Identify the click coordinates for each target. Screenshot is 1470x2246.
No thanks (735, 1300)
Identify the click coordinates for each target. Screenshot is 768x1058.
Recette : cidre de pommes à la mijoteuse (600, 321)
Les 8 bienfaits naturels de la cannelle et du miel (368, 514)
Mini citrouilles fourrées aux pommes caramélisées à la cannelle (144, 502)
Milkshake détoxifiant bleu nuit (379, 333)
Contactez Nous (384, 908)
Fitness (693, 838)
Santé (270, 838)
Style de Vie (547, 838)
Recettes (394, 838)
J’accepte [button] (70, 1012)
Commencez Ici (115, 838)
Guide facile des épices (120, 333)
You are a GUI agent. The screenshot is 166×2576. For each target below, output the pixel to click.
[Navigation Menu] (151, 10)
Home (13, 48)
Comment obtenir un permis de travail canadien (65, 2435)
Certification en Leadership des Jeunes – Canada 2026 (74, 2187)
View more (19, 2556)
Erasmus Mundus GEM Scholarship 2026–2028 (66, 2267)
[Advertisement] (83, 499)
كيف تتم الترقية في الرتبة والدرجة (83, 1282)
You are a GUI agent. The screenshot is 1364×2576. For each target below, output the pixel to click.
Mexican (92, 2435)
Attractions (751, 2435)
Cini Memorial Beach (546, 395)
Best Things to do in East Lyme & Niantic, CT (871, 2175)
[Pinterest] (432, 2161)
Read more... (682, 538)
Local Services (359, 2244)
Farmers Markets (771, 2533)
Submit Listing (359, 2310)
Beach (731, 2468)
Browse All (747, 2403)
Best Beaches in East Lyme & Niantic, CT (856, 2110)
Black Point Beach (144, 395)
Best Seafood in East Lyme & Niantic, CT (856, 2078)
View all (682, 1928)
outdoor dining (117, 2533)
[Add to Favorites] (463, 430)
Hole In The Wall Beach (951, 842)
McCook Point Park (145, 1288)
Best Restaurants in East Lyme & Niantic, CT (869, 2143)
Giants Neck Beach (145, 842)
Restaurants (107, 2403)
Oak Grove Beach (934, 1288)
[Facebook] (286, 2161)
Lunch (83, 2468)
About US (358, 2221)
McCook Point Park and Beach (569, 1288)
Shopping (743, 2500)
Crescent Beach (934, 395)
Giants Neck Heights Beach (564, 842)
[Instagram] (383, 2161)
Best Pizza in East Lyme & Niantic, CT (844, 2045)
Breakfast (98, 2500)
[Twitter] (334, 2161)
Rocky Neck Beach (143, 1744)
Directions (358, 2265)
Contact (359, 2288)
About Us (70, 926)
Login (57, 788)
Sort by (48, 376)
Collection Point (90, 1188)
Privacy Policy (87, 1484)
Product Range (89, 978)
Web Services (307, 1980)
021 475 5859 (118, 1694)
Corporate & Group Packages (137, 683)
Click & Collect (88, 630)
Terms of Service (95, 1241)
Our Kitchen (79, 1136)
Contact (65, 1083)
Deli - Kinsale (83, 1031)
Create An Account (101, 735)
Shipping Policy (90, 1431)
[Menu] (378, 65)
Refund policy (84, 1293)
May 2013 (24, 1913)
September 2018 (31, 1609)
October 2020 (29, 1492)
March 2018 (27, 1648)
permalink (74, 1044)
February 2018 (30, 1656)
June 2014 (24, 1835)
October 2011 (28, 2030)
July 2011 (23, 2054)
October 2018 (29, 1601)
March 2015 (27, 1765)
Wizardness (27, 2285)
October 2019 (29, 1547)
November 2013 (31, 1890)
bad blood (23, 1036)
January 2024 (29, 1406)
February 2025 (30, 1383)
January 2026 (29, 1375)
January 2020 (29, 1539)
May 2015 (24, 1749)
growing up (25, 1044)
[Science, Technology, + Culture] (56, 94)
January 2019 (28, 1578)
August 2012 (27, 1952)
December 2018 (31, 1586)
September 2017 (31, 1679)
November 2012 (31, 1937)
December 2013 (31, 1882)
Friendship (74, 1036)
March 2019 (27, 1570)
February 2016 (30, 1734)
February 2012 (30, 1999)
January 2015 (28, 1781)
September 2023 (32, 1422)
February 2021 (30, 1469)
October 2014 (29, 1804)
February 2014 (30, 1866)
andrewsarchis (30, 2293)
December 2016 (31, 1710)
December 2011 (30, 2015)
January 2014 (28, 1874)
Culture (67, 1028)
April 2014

_ _ _ _ _ _ _

**Exercise aim:** Every line above is to be transcribed exactly.

**Solution below:**
Identify the click coordinates for each target. Screenshot is 1470x2246.
No thanks (735, 1300)
Identify the click coordinates for each target. Screenshot is 768x1058.
Recette : cidre de pommes à la mijoteuse (600, 321)
Les 8 bienfaits naturels de la cannelle et du miel (368, 514)
Mini citrouilles fourrées aux pommes caramélisées à la cannelle (144, 502)
Milkshake détoxifiant bleu nuit (379, 333)
Contactez Nous (384, 908)
Fitness (693, 838)
Santé (270, 838)
Style de Vie (547, 838)
Recettes (394, 838)
J’accepte [button] (70, 1012)
Commencez Ici (115, 838)
Guide facile des épices (120, 333)
You are a GUI agent. The screenshot is 166×2576. For each target below, output the pixel to click.
[Navigation Menu] (151, 10)
Home (13, 48)
Comment obtenir un permis de travail canadien (65, 2435)
Certification en Leadership des Jeunes – Canada 2026 (74, 2187)
View more (19, 2556)
Erasmus Mundus GEM Scholarship 2026–2028 (66, 2267)
[Advertisement] (83, 499)
كيف تتم الترقية في الرتبة والدرجة (83, 1282)
You are a GUI agent. The screenshot is 1364×2576. For each target below, output the pixel to click.
Mexican (92, 2435)
Attractions (751, 2435)
Cini Memorial Beach (546, 395)
Best Things to do in East Lyme & Niantic, CT (871, 2175)
[Pinterest] (432, 2161)
Read more... (682, 538)
Local Services (359, 2244)
Farmers Markets (771, 2533)
Submit Listing (359, 2310)
Beach (731, 2468)
Browse All (747, 2403)
Best Beaches in East Lyme & Niantic, CT (856, 2110)
Black Point Beach (144, 395)
Best Seafood in East Lyme & Niantic, CT (856, 2078)
View all (682, 1928)
outdoor dining (117, 2533)
[Add to Favorites] (463, 430)
Hole In The Wall Beach (951, 842)
McCook Point Park (145, 1288)
Best Restaurants in East Lyme & Niantic, CT (869, 2143)
Giants Neck Beach (145, 842)
Restaurants (107, 2403)
Oak Grove Beach (934, 1288)
[Facebook] (286, 2161)
Lunch (83, 2468)
About US (358, 2221)
McCook Point Park and Beach (569, 1288)
Shopping (743, 2500)
Crescent Beach (934, 395)
Giants Neck Heights Beach (564, 842)
[Instagram] (383, 2161)
Best Pizza in East Lyme & Niantic, CT (844, 2045)
Breakfast (98, 2500)
[Twitter] (334, 2161)
Rocky Neck Beach (143, 1744)
Directions (358, 2265)
Contact (359, 2288)
About Us (70, 926)
Login (57, 788)
Sort by (48, 376)
Collection Point (90, 1188)
Privacy Policy (87, 1484)
Product Range (89, 978)
Web Services (307, 1980)
021 475 5859 (118, 1694)
Corporate & Group Packages (137, 683)
Click & Collect (88, 630)
Terms of Service (95, 1241)
Our Kitchen (79, 1136)
Contact (65, 1083)
Deli - Kinsale (83, 1031)
Create An Account (101, 735)
Shipping Policy (90, 1431)
[Menu] (378, 65)
Refund policy (84, 1293)
May 2013 (24, 1913)
September 2018 (31, 1609)
October 2020 (29, 1492)
March 2018 (27, 1648)
permalink (74, 1044)
February 2018 (30, 1656)
June 2014 (24, 1835)
October 2011 (28, 2030)
July 2011 (23, 2054)
October 2018 (29, 1601)
March 2015 (27, 1765)
Wizardness (27, 2285)
October 2019 (29, 1547)
November 2013 (31, 1890)
bad blood (23, 1036)
January 2024 (29, 1406)
February 2025 (30, 1383)
January 2026 (29, 1375)
January 2020 (29, 1539)
May 2015 (24, 1749)
growing up (25, 1044)
[Science, Technology, + Culture] (56, 94)
January 2019 (28, 1578)
August 2012 (27, 1952)
December 2018 (31, 1586)
September 2017 (31, 1679)
November 2012 (31, 1937)
December 2013 (31, 1882)
Friendship (74, 1036)
March 2019 (27, 1570)
February 2016 (30, 1734)
February 2012 (30, 1999)
January 2015 (28, 1781)
September 2023 (32, 1422)
February 2021 (30, 1469)
October 2014 (29, 1804)
February 2014 (30, 1866)
andrewsarchis (30, 2293)
December 2016 (31, 1710)
December 2011 (30, 2015)
January 2014 (28, 1874)
Culture (67, 1028)
April 2014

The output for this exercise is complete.